Jolene ends up in Arizona, working as a waitress at an outdoor diner. There, she meets Coco Leger, an aspiring musician and tattoo artist. A relationship blossoms between them and Jolene becomes a tattoo artist at Coco's parlor. After two weeks of dating, Jolene moves in with Coco and he convinces her to get married. After he passes out during sex, Coco is revealed to have a cocaine addiction, supporting his habit and the parlor by dealing cocaine. One evening, a young woman enters the parlor and declares herself to be his wife, Marin and introduces their son, Coco Jr. Coco returns and is confronted by both women before he walks out with Marin and the baby. Furious with Coco, Jolene destroys the parlor, dumps the cocaine on a table, steals the drug money and dumps her ring in the center of the cocaine before dialing 911 and fleeing the scene.

Jolene later is in Las Vegas, working as an erotic dancer when she meets Sal Fontaine, a mobster. He takes a liking to her and invites her to quit dancing and move into his high rise condo. Jolene enjoys a life of luxury with Sal, going to fancy dinners and exploring her talent as an artist. One night, Sal demands that Jolene get dressed, go downstairs and wait for him. She falls asleep in the restaurant and quietly returns to the condo to find Sal dead and the mob looking for her. Jolene escapes and ends up hitchhiking on a truck to Tulsa.

In Tulsa, Jolene finds work as a receptionist and banquet server. She meets Brad Benton, the son of a wealthy family. He relentlessly pursues her, sending flowers to her workplace and charming her into dates. Outwardly religious but obnoxiously arrogant, he is rude, entitled, narcissistic and demanding to everyone. Brad pressures Jolene into quickly getting married and on their wedding night, he discovers a tattoo of a heart with flames on her backside, this triggers him and he anally rapes her. When Jolene becomes pregnant, Brad interrogates her on how many people she has had sex with; when she refuses to comply, he slaps her across the face. After their baby is born, Brad's parents investigate Jolene's past and inform him. He then brutally attacks her, permanently damaging her vocal cords. She tries to leave and take Brad Jr., but a domestic violence lawyer refuses to take her case due to her past. While staying in a shelter for battered women, the police come and arrest Jolene for kidnapping and Brad is granted an annulment. Jolene is convicted of the kidnapping and is allowed supervised visits.
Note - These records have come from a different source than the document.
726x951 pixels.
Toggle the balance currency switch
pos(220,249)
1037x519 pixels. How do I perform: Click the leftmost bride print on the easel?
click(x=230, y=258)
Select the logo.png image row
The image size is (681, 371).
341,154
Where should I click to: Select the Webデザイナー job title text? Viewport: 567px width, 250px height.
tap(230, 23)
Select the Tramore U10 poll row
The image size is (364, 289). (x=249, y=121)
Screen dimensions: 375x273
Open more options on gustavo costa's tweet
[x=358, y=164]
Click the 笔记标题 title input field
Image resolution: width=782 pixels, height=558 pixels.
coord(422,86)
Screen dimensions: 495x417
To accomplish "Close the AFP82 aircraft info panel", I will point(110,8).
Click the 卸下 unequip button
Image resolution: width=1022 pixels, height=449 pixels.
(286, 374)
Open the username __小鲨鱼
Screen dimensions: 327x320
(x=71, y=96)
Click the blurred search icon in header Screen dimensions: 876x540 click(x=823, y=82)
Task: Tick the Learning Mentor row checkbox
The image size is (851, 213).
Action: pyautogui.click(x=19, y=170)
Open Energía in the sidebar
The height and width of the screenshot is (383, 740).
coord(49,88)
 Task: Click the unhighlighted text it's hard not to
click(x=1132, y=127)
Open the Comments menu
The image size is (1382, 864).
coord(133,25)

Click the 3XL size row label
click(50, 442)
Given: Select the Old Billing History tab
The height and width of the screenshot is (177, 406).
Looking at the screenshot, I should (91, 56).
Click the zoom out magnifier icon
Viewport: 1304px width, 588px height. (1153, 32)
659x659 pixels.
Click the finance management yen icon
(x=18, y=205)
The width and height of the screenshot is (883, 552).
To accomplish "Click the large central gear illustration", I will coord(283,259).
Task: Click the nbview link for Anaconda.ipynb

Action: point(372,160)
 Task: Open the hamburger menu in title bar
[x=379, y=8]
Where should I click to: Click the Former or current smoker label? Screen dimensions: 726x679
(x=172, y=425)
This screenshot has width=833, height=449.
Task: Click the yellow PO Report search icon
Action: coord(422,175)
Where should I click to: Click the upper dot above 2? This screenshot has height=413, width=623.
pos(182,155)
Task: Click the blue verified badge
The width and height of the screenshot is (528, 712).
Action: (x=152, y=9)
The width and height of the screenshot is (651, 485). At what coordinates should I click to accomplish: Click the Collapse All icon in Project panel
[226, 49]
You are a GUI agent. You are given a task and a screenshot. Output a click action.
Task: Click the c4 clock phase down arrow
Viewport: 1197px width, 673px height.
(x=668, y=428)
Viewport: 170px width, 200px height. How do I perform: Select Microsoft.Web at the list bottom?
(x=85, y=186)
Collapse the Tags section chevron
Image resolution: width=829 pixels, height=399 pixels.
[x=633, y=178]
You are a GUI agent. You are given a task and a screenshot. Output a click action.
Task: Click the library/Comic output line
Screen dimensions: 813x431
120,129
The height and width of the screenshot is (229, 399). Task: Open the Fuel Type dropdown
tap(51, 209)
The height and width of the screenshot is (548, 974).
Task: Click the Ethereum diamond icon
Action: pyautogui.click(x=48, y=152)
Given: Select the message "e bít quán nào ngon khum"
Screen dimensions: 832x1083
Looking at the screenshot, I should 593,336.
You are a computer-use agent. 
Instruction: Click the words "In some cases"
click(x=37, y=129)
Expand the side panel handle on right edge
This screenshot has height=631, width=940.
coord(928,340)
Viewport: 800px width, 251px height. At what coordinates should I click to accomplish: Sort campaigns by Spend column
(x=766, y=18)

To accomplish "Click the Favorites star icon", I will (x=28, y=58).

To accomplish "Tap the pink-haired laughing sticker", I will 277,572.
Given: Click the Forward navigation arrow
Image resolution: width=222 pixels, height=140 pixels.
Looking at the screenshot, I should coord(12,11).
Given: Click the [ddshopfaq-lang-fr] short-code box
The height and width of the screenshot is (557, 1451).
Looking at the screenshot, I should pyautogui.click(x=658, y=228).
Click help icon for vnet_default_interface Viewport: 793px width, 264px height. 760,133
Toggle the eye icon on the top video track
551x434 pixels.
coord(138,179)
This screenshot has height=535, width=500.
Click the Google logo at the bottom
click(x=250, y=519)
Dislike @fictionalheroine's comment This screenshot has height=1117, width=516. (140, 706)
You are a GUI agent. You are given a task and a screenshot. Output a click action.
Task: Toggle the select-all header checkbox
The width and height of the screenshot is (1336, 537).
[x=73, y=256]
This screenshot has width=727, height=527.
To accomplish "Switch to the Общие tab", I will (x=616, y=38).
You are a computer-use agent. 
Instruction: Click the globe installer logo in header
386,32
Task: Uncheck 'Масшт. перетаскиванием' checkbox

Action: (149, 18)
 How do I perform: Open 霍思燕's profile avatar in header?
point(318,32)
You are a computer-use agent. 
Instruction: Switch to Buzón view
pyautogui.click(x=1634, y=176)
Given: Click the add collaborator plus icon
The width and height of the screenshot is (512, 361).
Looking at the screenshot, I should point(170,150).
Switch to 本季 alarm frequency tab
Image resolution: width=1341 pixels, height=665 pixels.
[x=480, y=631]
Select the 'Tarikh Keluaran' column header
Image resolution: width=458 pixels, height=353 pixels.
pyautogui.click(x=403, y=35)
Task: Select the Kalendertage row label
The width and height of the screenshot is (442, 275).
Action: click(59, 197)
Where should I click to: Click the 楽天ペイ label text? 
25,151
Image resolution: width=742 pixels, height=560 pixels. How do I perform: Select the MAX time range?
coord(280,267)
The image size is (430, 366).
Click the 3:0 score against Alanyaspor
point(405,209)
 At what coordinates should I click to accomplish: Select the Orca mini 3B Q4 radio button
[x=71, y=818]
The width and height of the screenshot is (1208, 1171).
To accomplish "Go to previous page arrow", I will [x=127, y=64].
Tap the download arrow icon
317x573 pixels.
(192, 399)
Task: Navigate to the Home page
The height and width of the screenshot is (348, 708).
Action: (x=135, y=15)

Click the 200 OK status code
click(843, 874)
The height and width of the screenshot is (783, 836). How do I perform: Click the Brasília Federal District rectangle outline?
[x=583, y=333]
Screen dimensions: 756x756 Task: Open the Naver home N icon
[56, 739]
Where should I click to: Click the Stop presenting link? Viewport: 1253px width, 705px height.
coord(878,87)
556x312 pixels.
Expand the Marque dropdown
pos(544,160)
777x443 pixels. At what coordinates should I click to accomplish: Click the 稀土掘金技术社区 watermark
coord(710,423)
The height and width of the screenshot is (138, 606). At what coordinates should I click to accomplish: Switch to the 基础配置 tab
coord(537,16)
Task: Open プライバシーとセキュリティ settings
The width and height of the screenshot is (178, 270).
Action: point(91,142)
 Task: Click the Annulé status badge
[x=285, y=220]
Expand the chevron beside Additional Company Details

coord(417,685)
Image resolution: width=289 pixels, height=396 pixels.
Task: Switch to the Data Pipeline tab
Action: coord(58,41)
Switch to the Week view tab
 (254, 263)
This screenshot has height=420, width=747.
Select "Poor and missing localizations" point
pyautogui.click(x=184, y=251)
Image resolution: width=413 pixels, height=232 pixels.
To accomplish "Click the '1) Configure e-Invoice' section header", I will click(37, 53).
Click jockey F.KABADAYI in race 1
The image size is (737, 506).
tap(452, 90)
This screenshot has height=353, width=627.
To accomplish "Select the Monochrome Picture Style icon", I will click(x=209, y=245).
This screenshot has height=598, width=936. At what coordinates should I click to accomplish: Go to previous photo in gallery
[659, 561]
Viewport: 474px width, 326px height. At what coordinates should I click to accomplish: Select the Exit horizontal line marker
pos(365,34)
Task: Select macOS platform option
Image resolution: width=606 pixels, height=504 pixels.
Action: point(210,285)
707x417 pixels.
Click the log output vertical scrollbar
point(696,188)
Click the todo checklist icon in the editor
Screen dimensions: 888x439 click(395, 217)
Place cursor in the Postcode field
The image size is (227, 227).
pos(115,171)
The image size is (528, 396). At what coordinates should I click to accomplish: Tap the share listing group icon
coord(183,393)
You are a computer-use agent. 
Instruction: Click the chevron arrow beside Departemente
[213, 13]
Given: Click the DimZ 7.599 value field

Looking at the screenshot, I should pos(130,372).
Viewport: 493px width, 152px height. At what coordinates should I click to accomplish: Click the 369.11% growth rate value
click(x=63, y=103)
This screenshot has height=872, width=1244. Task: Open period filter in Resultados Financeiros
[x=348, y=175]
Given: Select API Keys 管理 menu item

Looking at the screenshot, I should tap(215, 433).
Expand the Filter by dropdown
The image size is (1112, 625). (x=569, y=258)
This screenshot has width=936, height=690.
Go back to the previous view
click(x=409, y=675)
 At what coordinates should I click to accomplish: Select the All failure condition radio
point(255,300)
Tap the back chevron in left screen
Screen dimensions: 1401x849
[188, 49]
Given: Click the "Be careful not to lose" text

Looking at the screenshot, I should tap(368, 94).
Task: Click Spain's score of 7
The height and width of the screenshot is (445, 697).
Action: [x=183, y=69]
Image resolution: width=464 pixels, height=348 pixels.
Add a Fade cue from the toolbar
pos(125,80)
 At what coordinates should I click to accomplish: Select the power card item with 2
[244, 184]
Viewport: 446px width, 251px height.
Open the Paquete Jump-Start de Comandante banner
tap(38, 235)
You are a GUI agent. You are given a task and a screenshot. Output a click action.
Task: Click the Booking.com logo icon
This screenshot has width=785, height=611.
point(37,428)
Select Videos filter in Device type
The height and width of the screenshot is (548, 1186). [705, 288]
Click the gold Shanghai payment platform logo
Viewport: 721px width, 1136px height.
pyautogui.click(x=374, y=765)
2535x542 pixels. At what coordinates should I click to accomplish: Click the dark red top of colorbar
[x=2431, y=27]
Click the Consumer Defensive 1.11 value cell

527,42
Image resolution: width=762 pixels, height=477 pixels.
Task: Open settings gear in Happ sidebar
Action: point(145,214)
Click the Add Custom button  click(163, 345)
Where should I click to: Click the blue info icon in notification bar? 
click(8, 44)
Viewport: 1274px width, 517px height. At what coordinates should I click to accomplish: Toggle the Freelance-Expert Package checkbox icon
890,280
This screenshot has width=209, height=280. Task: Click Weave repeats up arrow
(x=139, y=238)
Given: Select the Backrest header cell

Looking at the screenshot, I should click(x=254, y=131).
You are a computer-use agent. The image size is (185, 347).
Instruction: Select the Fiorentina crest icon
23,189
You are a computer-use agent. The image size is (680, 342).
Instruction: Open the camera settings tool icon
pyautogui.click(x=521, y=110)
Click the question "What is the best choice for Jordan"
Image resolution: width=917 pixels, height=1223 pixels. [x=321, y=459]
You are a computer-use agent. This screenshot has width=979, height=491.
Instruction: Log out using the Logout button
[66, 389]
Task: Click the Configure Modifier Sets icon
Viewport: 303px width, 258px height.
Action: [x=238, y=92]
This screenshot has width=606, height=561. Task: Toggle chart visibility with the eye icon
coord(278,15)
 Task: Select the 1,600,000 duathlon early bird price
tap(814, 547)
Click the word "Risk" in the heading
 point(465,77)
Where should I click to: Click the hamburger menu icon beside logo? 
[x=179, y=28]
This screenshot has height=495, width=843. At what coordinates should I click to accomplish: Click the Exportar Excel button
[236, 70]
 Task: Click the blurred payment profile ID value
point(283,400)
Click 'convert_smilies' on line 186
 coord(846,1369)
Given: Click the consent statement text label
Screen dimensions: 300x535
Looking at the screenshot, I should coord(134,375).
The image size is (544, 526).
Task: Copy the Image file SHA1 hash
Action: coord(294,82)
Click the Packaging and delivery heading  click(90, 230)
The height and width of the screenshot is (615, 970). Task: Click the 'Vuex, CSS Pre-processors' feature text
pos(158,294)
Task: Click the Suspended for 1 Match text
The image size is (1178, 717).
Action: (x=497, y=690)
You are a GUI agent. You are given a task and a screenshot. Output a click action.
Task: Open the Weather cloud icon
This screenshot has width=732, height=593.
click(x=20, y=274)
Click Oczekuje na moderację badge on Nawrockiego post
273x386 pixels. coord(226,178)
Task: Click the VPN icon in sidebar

She decides to exit her baby's life while he is an infant, reasoning that he can imagine his mother to be anybody.

Finally, Jolene ends up in Los Angeles, working as a comic illustrator for a graphic novel company, where she incorporates events from her life into her work. In her final narration, she reveals that she has dreams to be an actress and that a film studio might want to use her. Seeing a woman walking her young son up the street, Jolene imagines herself a famous actress returning to Tulsa in a limousine to visit her son and happily walks out of frame.

==Cast==

Brothers Avi Angel and Asher Angel appeared briefly as Brad Jr. at 7 months and 5 years old, respectively.

==Reception==
The film received a mixed critical reaction. Rotten Tomatoes gives it a score of 48% based on 21 reviews, with an average rating of 4.89/10.

Jeanette Catsoulis of The New York Times praised Chastain's performance, noting that she "digs deep. Surrendering to her character’s smoky voice-over and disastrous judgment, the actress finds pockets of soul in a role that’s part Jessica Rabbit, part Marilyn Monroe."

Rex Reed of The New York Observer rated the film three out of four stars. Reed praised the casting; "This movie boasts a terrific cast, and Ms. Chastain not only holds her own corner of every scene, she's the only thing you want to watch."